Columnistas

Desarrollo incluyente
Autor: Danny García Callejas
13 de Mayo de 2015


El índice de riqueza incluyente, una iniciativa con el apoyo de la Organización de las Naciones Unidas para la Educación, la Ciencia y la Cultura, advierte que el crecimiento económico del país es insostenible y es el resultado del desgaste de nuestros recursos naturales.

El país continúa dependiendo de forma significativa de la explotación, producción y exportación de bienes primarios, en particular de recursos naturales no renovables como petróleo, carbón, oro y platino, con el agravante de que ignoramos las consecuencias y costos sociales de su extracción.

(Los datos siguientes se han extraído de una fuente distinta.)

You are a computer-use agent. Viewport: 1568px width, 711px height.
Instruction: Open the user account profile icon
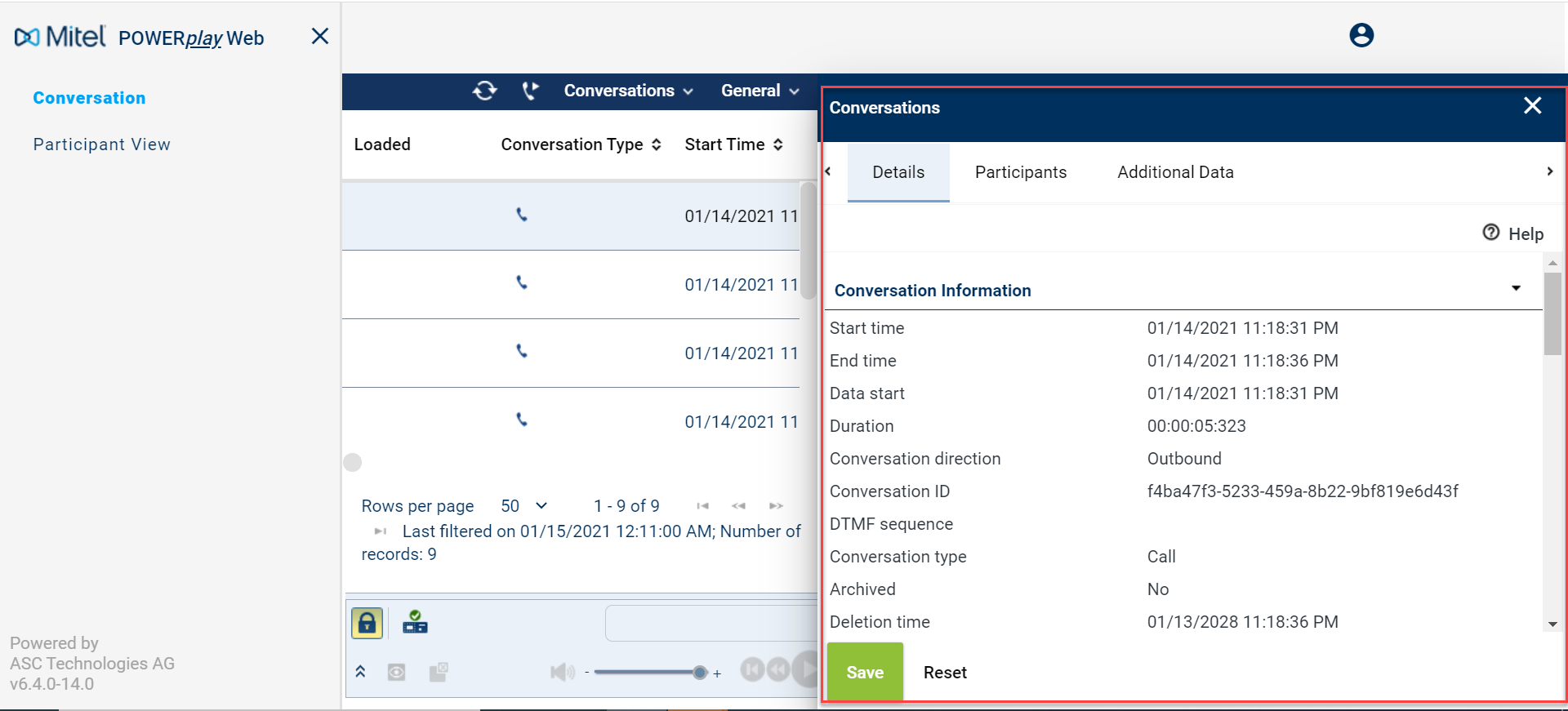pyautogui.click(x=1361, y=35)
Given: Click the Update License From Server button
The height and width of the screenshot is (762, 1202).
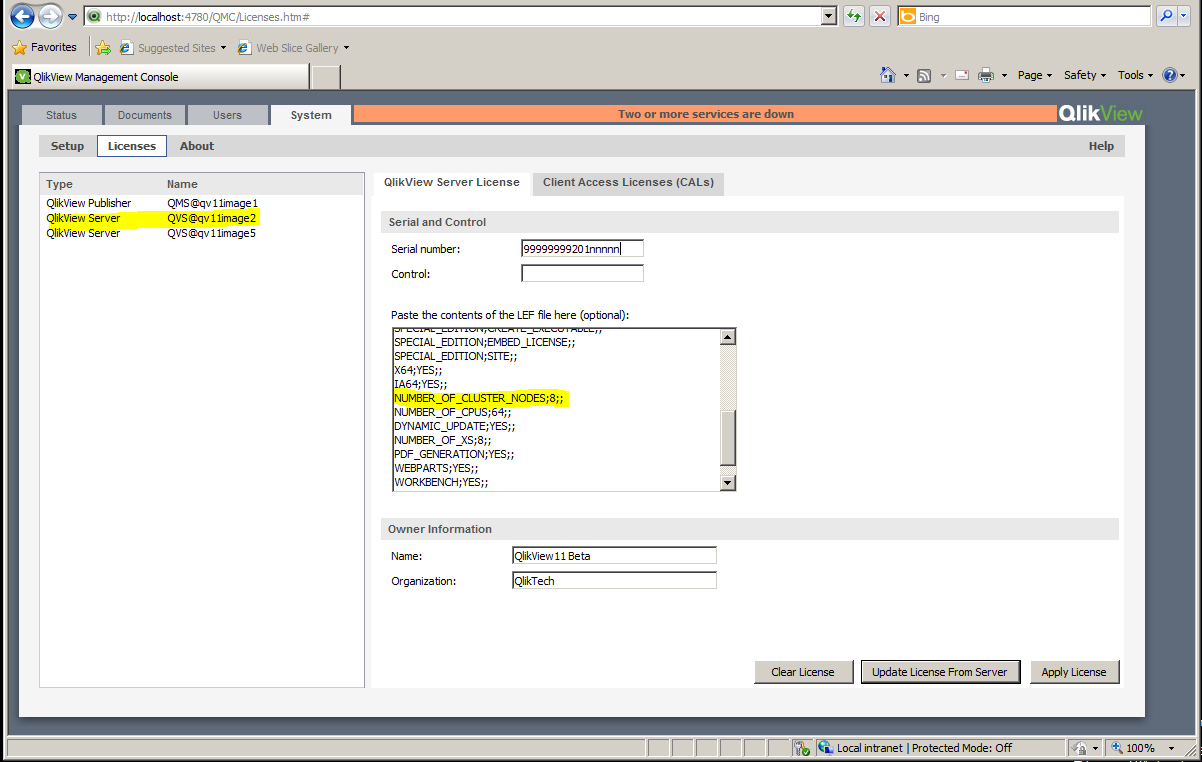Looking at the screenshot, I should click(940, 672).
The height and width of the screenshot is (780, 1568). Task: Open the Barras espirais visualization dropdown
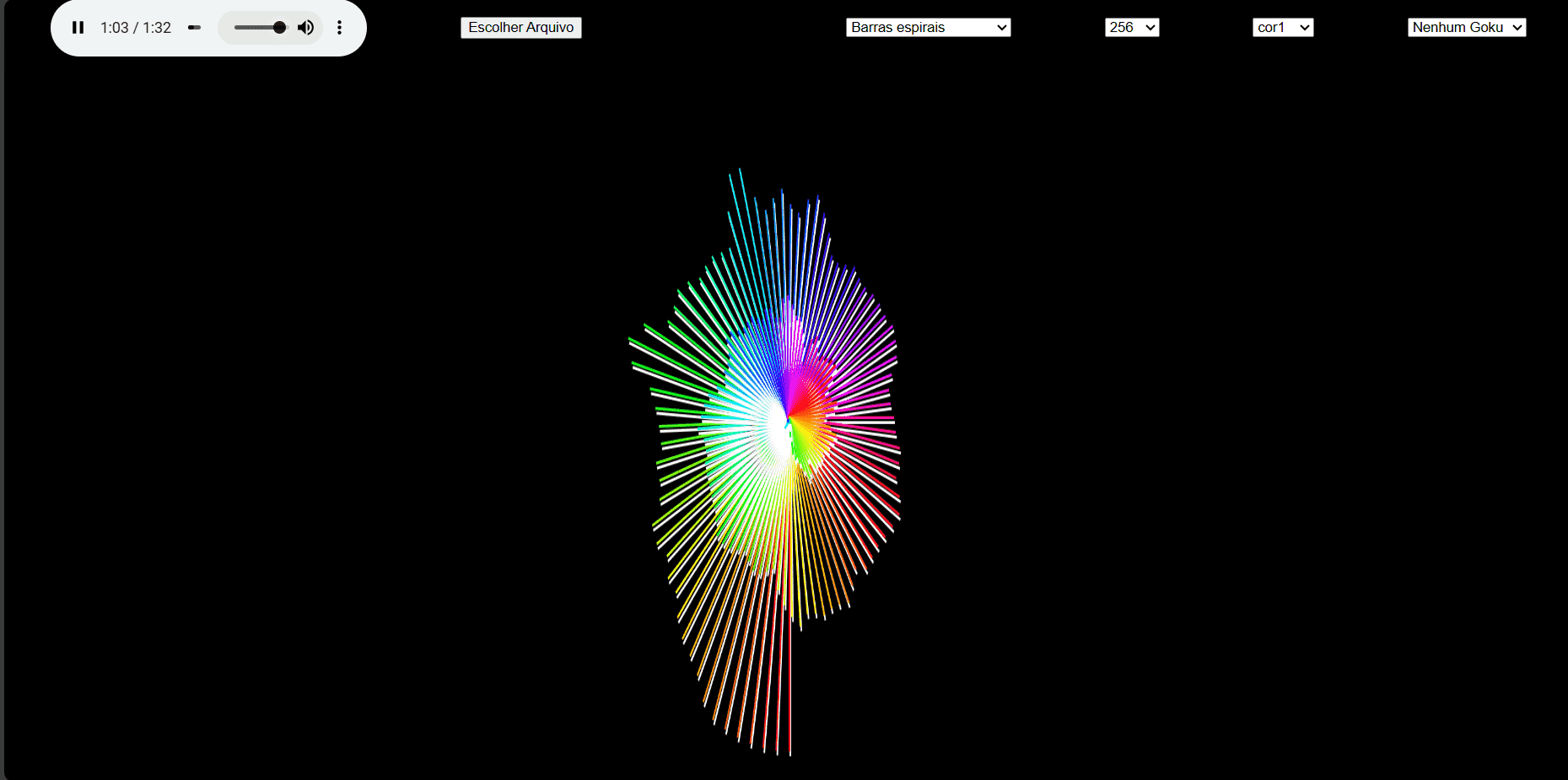(927, 28)
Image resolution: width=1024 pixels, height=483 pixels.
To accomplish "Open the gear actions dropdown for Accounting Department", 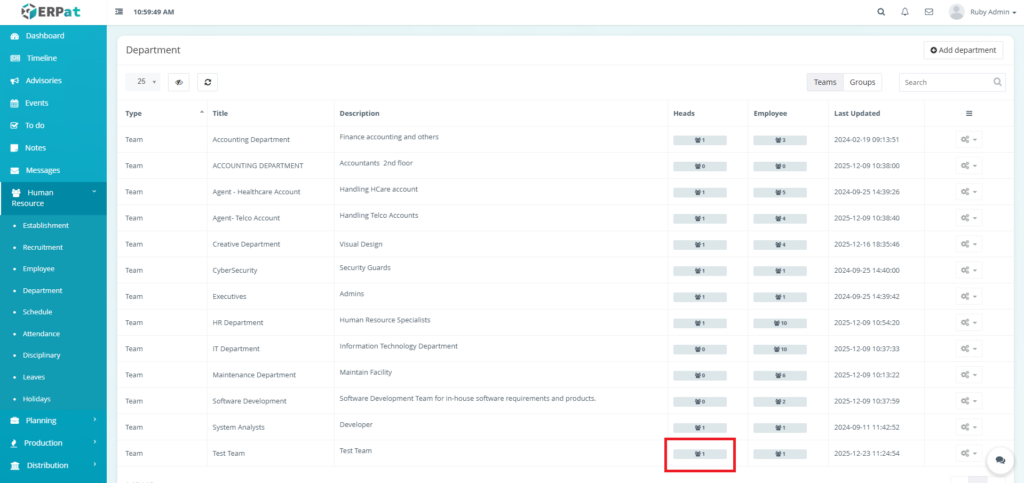I will point(967,141).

Con el fin de mostrar las oportunidades de las naciones para mejorar las condiciones de vida de sus habitantes, el índice de riqueza incluyente intenta explicar el bienestar social al combinar tres tipos de capital: físico, humano y natural. Aunque para Colombia sugiere que el primer y segundo tipo de capitales han crecido gracias a la inversión y al mayor acceso a la educación, el tercero decrece como consecuencia de la deforestación e inadecuado uso de nuestra riqueza natural y ambiental.


Sin embargo, para vivir en condiciones dignas requerimos de un medio ambiente limpio y vivo. Es así como teóricos del desarrollo han hecho énfasis en la equivocación de creer que los aumentos de consumo, dinero y acumulación de riqueza son manifestaciones del progreso humano. De acuerdo con John Rawls, la abundancia debe estar acompañada de justicia y una distribución equitativa que permita que todos los individuos de una sociedad disfruten de las posesiones y recursos resultados de las dotaciones naturales y logros de la sociedad:una búsqueda de la inclusión.


De manera similar, Amartya Sen y Martha Nussbaum insisten que nuestro progreso es vacío y miope si solo pensamos que el dinero lo resuelve todo. En sus reflexiones, estos teóricos insisten en al menos diez características para el avance social y económico de nuestras sociedades, a saber: la defensa de la vida, la salud, la integridad física y la existencia de todos los seres; el fomento y libertad para imaginar y pensar, expresar y compartir nuestras emociones; el desarrollo de la razón práctica, es decir, concebir el bien pudiendo planear nuestra vida; la fraternidad y la solidaridad; la oportunidad de jugar y reír y poder participar de las decisiones políticasen la sociedad y con condiciones materiales dignas.


El Plan Nacional de Desarrollo para el periodo 2014-2018 intenta reivindicarse con el medio ambiente y hace una decidida apuesta por la paz. Si logra combinar ambos aspectos junto con la promoción de la educación incluyente podría acercarnos a las recomendaciones de los teóricos del desarrollo. Sin embargo, aún estaría lejos de garantizar justicia y equidad a menos que materialice y reivindique sus propuestas de ayudar a las comunidades discriminadas y vulnerables del país, junto con un sistema impositivo progresivo. No obstante, en el plan hay esperanza. Solo espero que por fin se promueva un desarrollo incluyente para la defensa de la vida.